The Buffer Amount is 12.5%.
The Buffer Rate is equal to the Initial Underlier Level divided by the Buffer Level.
The Upside Participation Rate is 1.4.
Underlier Sponsor shall mean S&P Dow Jones Indices LLC.
Business Day shall mean a day, other than a Saturday or Sunday, that is neither a legal holiday nor a day
on which banking institutions are authorized or required by law or regulation to close in New York, New York.
A
Trading Day with respect to the Underlier means a day, as determined by the Calculation Agent, on which (i) the Relevant Stock Exchanges with respect to each security underlying the Underlier are scheduled to be open for
trading for their respective regular trading sessions and (ii) each Related Futures or Options Exchange is scheduled to be open for trading for its regular trading session.
The Related Futures or Options Exchange for the Underlier means an exchange or quotation system where
trading has a material effect (as determined by the Calculation Agent) on the overall market for futures or options contracts relating to the Underlier.
The Relevant Stock Exchange for any security then underlying the Underlier means the primary exchange or
quotation system on which such security is traded, as determined by the Calculation Agent.
The Determination
Date shall be April 18, 2017. If the originally scheduled Determination Date is not a Trading Day, the Determination Date will be postponed to the next succeeding Trading Day. The Determination Date is also subject to postponement due
to the occurrence of a Market Disruption Event (as defined below). See Market Disruption Events.

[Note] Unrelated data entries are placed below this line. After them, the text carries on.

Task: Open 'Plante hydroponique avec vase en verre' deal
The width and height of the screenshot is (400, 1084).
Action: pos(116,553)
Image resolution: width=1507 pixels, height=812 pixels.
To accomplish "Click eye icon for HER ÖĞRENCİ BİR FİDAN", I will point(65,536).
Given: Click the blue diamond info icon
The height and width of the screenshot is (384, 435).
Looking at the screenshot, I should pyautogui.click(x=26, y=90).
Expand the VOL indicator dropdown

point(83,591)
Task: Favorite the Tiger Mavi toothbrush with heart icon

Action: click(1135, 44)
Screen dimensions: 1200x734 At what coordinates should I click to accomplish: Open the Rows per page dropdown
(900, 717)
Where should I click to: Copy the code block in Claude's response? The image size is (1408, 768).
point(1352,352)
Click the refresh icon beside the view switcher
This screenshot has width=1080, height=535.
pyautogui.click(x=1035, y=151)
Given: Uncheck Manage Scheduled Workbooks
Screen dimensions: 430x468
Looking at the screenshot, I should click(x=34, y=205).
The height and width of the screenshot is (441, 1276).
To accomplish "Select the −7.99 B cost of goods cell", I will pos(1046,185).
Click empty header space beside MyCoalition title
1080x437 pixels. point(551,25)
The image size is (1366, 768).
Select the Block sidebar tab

Calculation Agent Agreement shall mean the Calculation Agent Agreement dated as of May 18, 2015
between the Company and the Calculation Agent, as amended from time to time.
Calculation Agent shall
mean the Person that has entered into the Calculation Agent Agreement with the Company providing for, among other things, the determination of the Final Underlier Level and the Cash Settlement Amount, which term shall, unless the context otherwise
requires, include its successors under such Calculation Agent Agreement. The initial Calculation Agent shall be Wells Fargo Securities, LLC. Pursuant to the Calculation Agent Agreement, the Company may appoint a different Calculation Agent from time
to time after the initial issuance of this Security without the consent of the Holder of this Security and without notifying the Holder of this Security.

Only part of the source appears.